While many things can help or hinder stress, for me these 5 are a go-to for help in reducing acute stress levels:

  • Support network – Social support networks are vital in helping us all manage and alleviate stress. Friends and other support networks can moderate genetic and environmental vulnerabilities for those affected by mental illness. Support networks can help encourage effective coping strategies. Often, a robust social and emotional support from others is related to protecting both physical and mental health. Earlier this year, for me, for various reasons, support networks narrowed. The effects of this were profound. This then impacted my perceived ability to turn to others and my motivation to reach out to others, too.

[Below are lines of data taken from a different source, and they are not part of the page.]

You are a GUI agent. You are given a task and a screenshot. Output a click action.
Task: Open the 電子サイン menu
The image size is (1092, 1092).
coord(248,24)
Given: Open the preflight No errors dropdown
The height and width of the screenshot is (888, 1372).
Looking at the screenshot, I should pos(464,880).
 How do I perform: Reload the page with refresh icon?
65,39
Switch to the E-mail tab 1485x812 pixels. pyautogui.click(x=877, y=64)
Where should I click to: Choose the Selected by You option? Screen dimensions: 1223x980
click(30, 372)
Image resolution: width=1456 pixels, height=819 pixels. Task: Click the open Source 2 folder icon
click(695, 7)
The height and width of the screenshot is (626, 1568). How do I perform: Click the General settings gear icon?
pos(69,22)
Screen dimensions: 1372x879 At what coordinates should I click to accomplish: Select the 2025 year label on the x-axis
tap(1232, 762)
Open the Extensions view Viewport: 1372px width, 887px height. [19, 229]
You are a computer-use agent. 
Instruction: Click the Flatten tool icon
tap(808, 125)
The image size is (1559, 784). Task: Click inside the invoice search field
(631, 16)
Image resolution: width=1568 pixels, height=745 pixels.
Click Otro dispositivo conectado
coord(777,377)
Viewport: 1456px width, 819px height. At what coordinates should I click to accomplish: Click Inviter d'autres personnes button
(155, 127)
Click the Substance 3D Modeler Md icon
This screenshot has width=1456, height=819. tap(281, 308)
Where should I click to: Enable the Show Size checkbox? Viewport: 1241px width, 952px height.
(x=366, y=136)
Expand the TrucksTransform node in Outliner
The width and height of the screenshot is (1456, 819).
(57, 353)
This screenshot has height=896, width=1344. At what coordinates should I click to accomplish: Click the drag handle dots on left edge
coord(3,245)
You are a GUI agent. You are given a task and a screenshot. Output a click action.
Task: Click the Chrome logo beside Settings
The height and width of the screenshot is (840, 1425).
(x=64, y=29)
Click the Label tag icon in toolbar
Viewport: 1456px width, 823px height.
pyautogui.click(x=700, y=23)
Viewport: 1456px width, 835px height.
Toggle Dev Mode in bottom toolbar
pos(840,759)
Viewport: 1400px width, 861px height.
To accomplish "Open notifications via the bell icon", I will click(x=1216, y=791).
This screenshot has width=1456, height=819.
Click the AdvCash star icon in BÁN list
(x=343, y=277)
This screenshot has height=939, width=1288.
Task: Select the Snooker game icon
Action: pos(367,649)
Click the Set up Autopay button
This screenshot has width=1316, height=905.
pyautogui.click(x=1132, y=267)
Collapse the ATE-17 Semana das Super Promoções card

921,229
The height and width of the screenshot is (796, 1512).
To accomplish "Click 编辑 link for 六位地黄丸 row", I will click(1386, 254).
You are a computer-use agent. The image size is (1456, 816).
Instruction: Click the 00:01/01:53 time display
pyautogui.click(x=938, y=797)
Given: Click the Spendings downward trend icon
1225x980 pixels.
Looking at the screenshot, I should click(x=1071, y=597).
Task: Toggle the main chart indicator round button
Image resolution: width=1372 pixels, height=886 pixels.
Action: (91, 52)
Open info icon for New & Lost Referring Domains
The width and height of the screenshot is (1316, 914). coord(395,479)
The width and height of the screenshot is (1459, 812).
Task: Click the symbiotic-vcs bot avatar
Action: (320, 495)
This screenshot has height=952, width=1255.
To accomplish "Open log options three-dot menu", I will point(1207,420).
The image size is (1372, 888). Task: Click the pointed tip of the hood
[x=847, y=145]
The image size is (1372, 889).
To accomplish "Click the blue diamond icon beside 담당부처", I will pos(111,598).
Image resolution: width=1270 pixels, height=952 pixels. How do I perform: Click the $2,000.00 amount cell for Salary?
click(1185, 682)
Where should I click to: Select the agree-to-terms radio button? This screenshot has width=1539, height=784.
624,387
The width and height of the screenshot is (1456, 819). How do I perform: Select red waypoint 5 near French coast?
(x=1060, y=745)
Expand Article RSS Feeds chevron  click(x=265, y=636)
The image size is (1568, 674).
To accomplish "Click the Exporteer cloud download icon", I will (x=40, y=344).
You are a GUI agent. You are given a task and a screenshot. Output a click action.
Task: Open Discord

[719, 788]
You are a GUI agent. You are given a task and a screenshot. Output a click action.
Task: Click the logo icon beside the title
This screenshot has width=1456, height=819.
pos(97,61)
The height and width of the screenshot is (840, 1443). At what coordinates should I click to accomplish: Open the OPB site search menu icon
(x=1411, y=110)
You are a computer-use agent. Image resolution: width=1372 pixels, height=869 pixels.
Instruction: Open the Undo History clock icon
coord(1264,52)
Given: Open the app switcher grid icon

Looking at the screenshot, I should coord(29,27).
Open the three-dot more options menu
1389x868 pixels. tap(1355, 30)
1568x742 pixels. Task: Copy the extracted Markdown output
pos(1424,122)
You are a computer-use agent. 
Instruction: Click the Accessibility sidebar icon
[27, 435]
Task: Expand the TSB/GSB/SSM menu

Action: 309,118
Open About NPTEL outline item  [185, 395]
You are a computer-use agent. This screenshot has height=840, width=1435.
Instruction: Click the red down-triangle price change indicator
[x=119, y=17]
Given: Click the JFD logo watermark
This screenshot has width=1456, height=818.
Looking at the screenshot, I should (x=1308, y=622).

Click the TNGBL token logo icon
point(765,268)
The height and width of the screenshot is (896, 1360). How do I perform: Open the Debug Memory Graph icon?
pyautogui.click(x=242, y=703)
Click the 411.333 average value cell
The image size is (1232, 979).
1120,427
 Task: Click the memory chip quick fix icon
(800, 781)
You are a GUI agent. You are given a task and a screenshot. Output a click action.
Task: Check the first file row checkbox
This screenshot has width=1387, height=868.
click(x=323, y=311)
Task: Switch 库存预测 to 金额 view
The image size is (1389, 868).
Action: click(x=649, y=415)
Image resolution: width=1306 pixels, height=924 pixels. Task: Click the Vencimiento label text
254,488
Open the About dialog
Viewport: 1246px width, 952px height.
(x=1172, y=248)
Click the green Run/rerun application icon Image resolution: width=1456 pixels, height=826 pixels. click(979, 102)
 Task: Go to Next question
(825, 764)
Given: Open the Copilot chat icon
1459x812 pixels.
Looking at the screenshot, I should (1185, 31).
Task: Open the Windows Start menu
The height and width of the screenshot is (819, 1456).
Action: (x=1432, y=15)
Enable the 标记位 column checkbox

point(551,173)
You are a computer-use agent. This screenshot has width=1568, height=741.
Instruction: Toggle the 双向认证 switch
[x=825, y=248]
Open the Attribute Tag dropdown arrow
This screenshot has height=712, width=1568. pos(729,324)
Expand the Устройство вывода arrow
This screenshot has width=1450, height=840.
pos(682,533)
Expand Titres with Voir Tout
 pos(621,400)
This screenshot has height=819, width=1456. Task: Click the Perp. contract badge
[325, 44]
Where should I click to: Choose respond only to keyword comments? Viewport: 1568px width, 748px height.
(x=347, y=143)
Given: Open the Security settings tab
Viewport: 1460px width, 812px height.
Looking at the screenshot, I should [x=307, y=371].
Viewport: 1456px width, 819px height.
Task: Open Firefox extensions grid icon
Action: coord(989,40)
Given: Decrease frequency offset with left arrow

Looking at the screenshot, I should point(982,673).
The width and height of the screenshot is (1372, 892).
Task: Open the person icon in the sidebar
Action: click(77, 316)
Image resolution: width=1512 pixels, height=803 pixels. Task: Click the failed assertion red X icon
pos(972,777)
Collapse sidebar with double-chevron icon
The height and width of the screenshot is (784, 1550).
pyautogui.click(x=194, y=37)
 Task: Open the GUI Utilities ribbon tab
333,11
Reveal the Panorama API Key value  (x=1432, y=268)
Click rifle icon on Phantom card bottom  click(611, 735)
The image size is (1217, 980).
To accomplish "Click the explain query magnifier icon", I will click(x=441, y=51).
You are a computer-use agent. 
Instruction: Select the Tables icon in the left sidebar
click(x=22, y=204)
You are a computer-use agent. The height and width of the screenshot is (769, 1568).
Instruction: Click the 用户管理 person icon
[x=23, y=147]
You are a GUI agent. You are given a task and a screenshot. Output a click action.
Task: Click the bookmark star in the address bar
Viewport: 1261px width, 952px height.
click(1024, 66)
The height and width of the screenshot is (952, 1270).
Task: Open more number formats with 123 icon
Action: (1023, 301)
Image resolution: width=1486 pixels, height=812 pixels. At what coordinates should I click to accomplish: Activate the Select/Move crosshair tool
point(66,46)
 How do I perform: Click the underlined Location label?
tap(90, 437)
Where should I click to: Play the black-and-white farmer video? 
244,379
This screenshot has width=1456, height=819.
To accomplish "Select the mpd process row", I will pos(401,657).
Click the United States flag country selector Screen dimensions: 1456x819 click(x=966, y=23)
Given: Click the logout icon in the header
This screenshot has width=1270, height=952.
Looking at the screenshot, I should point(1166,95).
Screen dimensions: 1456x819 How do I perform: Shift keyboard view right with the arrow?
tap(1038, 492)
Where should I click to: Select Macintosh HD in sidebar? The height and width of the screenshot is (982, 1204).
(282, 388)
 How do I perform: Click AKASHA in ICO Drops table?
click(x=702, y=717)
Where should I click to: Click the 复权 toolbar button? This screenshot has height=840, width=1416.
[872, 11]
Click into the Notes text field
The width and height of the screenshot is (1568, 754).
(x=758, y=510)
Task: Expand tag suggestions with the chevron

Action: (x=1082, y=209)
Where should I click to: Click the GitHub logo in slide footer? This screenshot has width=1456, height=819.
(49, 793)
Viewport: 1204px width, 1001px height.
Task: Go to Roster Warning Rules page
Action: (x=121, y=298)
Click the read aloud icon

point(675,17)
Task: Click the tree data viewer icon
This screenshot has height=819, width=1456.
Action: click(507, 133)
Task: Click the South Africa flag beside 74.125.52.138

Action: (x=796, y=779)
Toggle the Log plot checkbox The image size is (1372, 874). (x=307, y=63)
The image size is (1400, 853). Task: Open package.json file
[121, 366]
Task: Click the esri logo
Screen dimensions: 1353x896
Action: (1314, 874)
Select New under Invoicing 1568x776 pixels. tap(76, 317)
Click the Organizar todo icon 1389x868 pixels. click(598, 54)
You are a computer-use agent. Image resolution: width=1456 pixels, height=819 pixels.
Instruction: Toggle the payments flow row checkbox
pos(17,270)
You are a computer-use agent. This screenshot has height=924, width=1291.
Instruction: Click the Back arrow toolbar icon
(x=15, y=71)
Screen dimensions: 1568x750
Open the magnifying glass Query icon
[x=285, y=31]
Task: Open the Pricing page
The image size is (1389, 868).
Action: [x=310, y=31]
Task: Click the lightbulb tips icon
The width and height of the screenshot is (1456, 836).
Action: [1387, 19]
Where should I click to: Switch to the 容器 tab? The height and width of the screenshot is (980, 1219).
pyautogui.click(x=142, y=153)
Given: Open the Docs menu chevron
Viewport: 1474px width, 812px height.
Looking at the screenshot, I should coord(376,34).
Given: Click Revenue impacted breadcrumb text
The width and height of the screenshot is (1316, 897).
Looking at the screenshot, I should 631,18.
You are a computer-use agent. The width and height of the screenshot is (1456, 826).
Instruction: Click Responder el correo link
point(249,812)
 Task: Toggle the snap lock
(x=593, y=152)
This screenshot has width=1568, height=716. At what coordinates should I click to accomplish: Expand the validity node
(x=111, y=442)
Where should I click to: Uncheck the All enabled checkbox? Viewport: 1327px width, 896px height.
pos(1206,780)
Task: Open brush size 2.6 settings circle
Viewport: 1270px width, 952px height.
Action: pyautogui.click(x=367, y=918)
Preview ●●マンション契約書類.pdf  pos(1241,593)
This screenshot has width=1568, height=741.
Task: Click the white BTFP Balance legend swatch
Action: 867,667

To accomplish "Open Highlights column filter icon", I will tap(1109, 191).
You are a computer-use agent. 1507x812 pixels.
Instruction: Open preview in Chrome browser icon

  • Alone time – Conversely, taking time away from being in contact with people can also help. Taking time to switch off from social interactions particularly in this era of constant contact on social media, messaging services, emails and other connectivity medias. Days with more in-person communication are mentally healthier not just for me but according to research too. Using different communication modes can make a big difference to daily well-being.


  • Being active – When stress begins to build, ensuring I am regularly physically active is one of my key adjustments. If my physical activity levels lessen, I notice stress building. Whether it’s running, walking, dancing, cycling, being more physically active supports the stability of my mental wellness. If stress levels have reached a critical or burnout point, I find aiming to increase physical activity bit by bit, day by day can have a noticeably positive effect. For example, beginning with a walk to the local shop on day 1, then a walk around a park on day 2, a walk into town on day 3, a cycle on day 4. By the end of 1 week, I often find myself feeling more able to run or go out to dance. Part of my stress management and therefore mental health management needs to be to build physical activity into my daily routine.


  • Creativity – Being creative can have a very positive effect on stress management. For me, creating and being free to create is a vital aspect of remaining mentally well and managing stress levels. I not only write for MQ as a copywriter but I also write creatively and also comedy, too. The process of creating humour or prose is like a cyclical processing of energy – ideas are turned into words which are, in turn, turned into something beneficial to others. Sometimes that cycle includes the feedback of others, the appreciation and then their input which feeds back into the creation of new ideas. It’s a generation and processing of productive and reciprocal creation. It’s a force that if I deny it or neglect it has a detrimental effect and if I nurture and make time for it has positive effects.


  • Working or Not Working – While working can often help my mental health, if kept in balance, at times of acute stress when my mental illness symptoms are intensifying, there comes a point when I need to redress the balance and focus on looking after my mental health so things do not continue to worsen. This was the case earlier this year. After speaking with my GP and being diagnosed with ‘reactive depression’ I was signed off work. Thanks to this time to focus purely on caring for my mental health and physical health, I was back to work far sooner and more productively than I anticipate would’ve happened otherwise.

Attitudes towards taking time to look after our mental health need to change to help marginalised people living with mental illness to manage our mental wellness with the support of the workplace. Luckily for me, MQ were wonderful in supporting me in my time off work and my transition back to work, along with being open to my feedback on what could be done to improve that process so others can benefit too.

Research has helped me understand my own response to stress far more in depth. Before now in my life, without knowledge of research into my conditions or how my body and mind might be affected differently to others when encountering stress, I’ve lived with deep-seated misunderstanding and deep-rooted shame.

Now I understand more thanks to research, I’m more knowledgeable, can make more informed choices and therefore, I’m more self-assured. For someone like me, research is empowerment.